Basically "find-and-replace" on emitted instructions + instruction selection. Examples:

- Replace x / 8 by x >> 3
- Remove jumps to the label immediately after
- Remove push immediately followed by pop to same register

Resources: Agner Fog's instruction tables,

https://uica.uops.info

This is easy to implement and pretty helpful!

## Loop optimizations

Loop-invariant code hoisting: move code that always compute the same thing out of the loop

• Can be helpful if the thing that's being recomputed again and again is expensive, but can also lead to larger webs in regalloc

#### Induction variable optimizations

 Best for array accesses, generally not the most helpful for Decaf

# Function inlining

Replace a call to a function f by the body of f.
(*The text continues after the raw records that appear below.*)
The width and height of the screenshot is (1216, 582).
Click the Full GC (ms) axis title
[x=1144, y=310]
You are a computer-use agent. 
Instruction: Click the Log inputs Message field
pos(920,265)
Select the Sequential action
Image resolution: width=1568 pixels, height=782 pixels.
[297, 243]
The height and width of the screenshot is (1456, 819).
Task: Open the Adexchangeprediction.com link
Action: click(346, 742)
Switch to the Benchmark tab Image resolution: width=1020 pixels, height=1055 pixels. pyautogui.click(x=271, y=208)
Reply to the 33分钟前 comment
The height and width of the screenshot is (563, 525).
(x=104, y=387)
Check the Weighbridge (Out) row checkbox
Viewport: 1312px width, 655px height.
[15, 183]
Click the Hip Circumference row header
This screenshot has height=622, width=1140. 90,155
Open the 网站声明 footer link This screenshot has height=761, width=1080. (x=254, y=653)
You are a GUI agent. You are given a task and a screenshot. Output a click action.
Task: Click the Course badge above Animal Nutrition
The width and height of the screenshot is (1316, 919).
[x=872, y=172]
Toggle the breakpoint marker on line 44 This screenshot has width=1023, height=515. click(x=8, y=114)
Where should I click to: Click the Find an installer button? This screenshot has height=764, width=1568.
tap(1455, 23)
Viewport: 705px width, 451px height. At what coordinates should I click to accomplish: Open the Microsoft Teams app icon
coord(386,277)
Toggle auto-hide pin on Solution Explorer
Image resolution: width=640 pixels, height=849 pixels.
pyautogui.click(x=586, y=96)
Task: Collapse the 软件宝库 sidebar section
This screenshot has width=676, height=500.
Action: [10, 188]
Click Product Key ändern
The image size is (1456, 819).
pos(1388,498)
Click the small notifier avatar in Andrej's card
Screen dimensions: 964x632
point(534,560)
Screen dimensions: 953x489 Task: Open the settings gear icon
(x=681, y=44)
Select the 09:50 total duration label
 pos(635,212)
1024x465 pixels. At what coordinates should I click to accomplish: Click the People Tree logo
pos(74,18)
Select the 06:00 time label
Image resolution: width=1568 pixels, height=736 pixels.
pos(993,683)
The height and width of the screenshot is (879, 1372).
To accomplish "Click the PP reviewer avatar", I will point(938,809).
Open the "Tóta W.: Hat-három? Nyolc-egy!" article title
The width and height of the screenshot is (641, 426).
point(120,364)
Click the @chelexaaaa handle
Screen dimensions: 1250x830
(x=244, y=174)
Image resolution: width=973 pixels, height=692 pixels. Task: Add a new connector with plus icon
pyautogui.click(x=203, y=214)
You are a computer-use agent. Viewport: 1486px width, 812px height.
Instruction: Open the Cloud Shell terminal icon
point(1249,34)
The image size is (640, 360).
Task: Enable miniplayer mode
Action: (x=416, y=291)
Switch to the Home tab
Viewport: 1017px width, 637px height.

- Can help with dataflow + register allocation (can now reason about variables across the function call boundary)
- Also helps with tail recursion

### Instruction scheduling

Reorder instructions to reduce immediate dependencies

 Recall 6.004: we want to use many stages of the pipeline at once! If there's a data dependency then we can't do this

Resources: Whale book Ch. 17, Agner Fog's instruction tables, <a href="https://uica.uops.info">https://uica.uops.info</a>

### Parallelization

Do multiple operations in parallel, e.g.

- **SIMD:** emit vector instructions that operate on multiple pieces of data at once
- Data parallelization across iterations of a loop

Parallelization is very tricky to get right. If you want to try this, please talk to the TAs.

### Words of advice

#### Start simple!

 Start with very simple test cases so that you understand what's happening

# Test often, both for correctness and performance

 An optimization needs to be correct, and you should make sure it's actually making the generated code faster.

- Think about what optimizations to implement, and also how to implement each optimization most effectively
  - Some optimizations go well together, e.g. common subexpression elimination + dead code elimination
  - Improving some optimizations (e.g. add dataflow for array elements) might be more worth it than trying to implement a whole new optimizations
  - Freeing another register for your regalloc to freely use can also be surprisingly helpful

#### Focus on the slowest parts first

 A program can't be faster than its slowest part. It's much more worth it to optimize the slow part than the part that's already fast.

#### The little things also matter

• You will likely find a lot of small inefficiencies in your generated code. They add up.